El 08/03/17 a les 08:24, Mike Hommey ha escrit:
> On Wed, Mar 08, 2017 at 07:46:29AM +0100, Ulrich Mueller wrote:
>>>>>>> On Tue, 7 Mar 2017, Gunnar Wolf wrote:
>>> The best analysis of this situation I have read so far is the one in
>>> Noodles' blog:
>>>     https://www.earth.li/~noodles/blog/2017/03/github-tos-change.html
>> IMHO that analysis misses one point. Namely, in section D.4 "License
>> Grant to Us" the Github ToS have:
>> "That means you're giving us the right to do things like reproduce
>> your content [...]; modify it [...]"
>> Which requires that any file uploaded to Github must come with the
>> permission to modify it. Not a problem for free software, one would
>> think. However, if your package is GPL licensed then you cannot
>> include the COPYING file itself, because it would be in conflict with
>> above terms.
>> "Everyone is permitted to copy and distribute verbatim copies of this
>> license document, but changing it is not allowed."
> You're subtly omitting what the "modify it" applies to, though... the
> text reads: "modify it (so our server can do things like parse it into a
> search index)".

As I see it, that annotation between parenthesis is not a restriction on
the scope of modifications allowed by Github but just an example of what
such modifications might be. There is a paragraph about limiting the
scope of such modification rights which forbids them selling and
distribution outside of Github's own service, but that says nothing
about changes.

> Now, let's go back in time a few weeks, before that ToS existed. What do
> you think github was doing with all the files there are in github
> repositories, to have the search function working? Has anything changed
> about that in the past 2 weeks? No.
> Now, the question is: 2 weeks ago, was github legally allowed to do it?
> Whoever wrote that ToS thinks that was a rather gray area that needed
> clarification.

If we're questioning Github's search engine on these grounds, we'd
rather question all search engines in all scenarios, most of them
dealing with non-free content. If that's the case, all of them are
violating copyrights of thousands, if not millions, of individuals.
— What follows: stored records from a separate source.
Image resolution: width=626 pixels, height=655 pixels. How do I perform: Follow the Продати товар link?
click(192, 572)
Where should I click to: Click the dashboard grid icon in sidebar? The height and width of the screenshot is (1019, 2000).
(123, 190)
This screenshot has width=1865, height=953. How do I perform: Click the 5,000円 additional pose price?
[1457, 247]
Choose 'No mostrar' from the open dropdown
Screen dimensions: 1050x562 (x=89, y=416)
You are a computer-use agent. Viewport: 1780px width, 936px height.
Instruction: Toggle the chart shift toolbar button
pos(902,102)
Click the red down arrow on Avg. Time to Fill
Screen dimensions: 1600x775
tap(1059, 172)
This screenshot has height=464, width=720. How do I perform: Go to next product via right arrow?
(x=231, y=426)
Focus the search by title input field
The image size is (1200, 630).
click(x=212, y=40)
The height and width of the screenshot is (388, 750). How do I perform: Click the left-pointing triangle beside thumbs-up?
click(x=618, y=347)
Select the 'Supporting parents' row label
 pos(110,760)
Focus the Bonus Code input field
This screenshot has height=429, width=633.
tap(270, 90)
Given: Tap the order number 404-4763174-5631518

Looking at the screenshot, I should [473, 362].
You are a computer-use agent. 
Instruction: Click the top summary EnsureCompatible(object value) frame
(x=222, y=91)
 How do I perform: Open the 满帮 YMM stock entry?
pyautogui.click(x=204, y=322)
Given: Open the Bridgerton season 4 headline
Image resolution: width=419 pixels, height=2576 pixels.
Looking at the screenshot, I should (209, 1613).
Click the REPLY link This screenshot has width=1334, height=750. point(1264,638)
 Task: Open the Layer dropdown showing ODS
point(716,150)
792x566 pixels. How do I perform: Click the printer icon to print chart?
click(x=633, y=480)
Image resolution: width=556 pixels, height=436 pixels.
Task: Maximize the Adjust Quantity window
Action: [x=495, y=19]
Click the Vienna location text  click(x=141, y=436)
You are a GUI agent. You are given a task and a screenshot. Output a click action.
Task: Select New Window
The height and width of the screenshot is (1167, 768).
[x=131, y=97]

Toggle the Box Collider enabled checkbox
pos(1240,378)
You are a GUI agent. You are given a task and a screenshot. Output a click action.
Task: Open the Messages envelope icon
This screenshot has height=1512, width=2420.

Let me put a real life example: in Spain several years ago there was a
legislative change requiring all websites citing or indexing content
from media registered in a Spanish association (AEDE) to pay a tax. This
was made similar to the infamous SGAE (RIAA's spanish brother) tax
payable on any device capable of playing music and/or video, including
all digital media like hard disks or smartphones (not joking). This law
was commonly called the "Google tax" as it clearly targeted them but
affected hundreds of other services, from other search engines to
personal blogs citing news articles. What did Google do? They chose not
to pay this tax and simply closed Google News in Spain.

Remember, this was in response for a specifically legal change. However,
if merely indexing would rather infringe copyright law, Google would be
actually drowned in legal actions. Okay, Google might not be a good
example of "good guys", but they surely have an army of lawyers who know
what can and can't do, or how near the lie they can get without crossing
it. And they obviously thought that Google News Spain crossed the
newly-drawn line.

Here we're also talking about a redrawn line, even if it was only moved
a mere inch.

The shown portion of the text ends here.